PATCH: better handling for write failures (disk full)

John R. LoVerso john at loverso.southborough.ma.us
Sat May 24 01:47:46 EST 2003


> What are they against?

Sorry I forgot to mention this: 2.5.6.

> We have enough problems with needing to pour over the
> transfer report to find the cause of the "some files could
> not be transferred" error message.  I don't know that we
> want to add to it.

Part of the problem now is that if the receiver fails a write,
rsync aborts with a meaningless error because the receiver has
aborted with exit_cleanup().  People have asked about this before:

	http://lists.samba.org/pipermail/rsync/2003-March/010027.html

My first patch fixes that but at least allowing the reciever to properly
detect the error and sanely deal with the interrupted transfer.
Perhaps you could add a switch that said "continue on errors".

> Perhaps even more important, if one file fails due to a full
> filesystem it is likely others will.

That's exactly opposite in my case!  I have two 128M CF cards.
I'm keeping one as a backup.  They have almost exactly the same
contents (1 directory may be different).  I have big files and
small files.  If I can't sync up a big file because it fills the
backup, this patch allows the sync to continue to copy all the
small files.  Without this patch, it was impossible for me to
run rsync on the devices at all: I'd get the "rsync protocol data stream"
errors each time I filled up the destination.

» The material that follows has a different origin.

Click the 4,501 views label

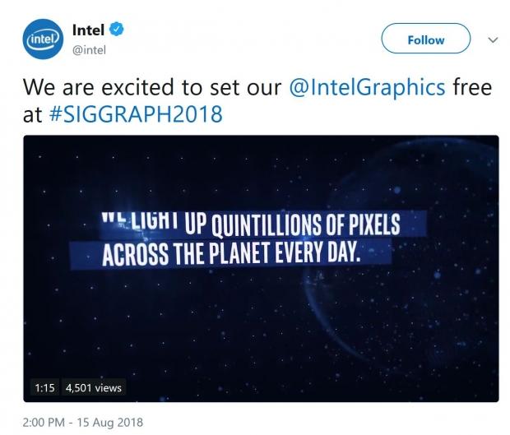[94, 387]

> > rsync.c:	if using -T but not --partial, remove a partial result
> > 		when a write error occurs
> Good idea.  Separate issue i think.

Correct, but using -T is a workaround to the first patch.  If you don't
have the first patch, then -T is the only way to attempt to rsync
between two filesystems that are small/may be near full.  Except that
without the second patch, if you do get a disk full error on the
destination, then you'll never get to proceed to copy the small files.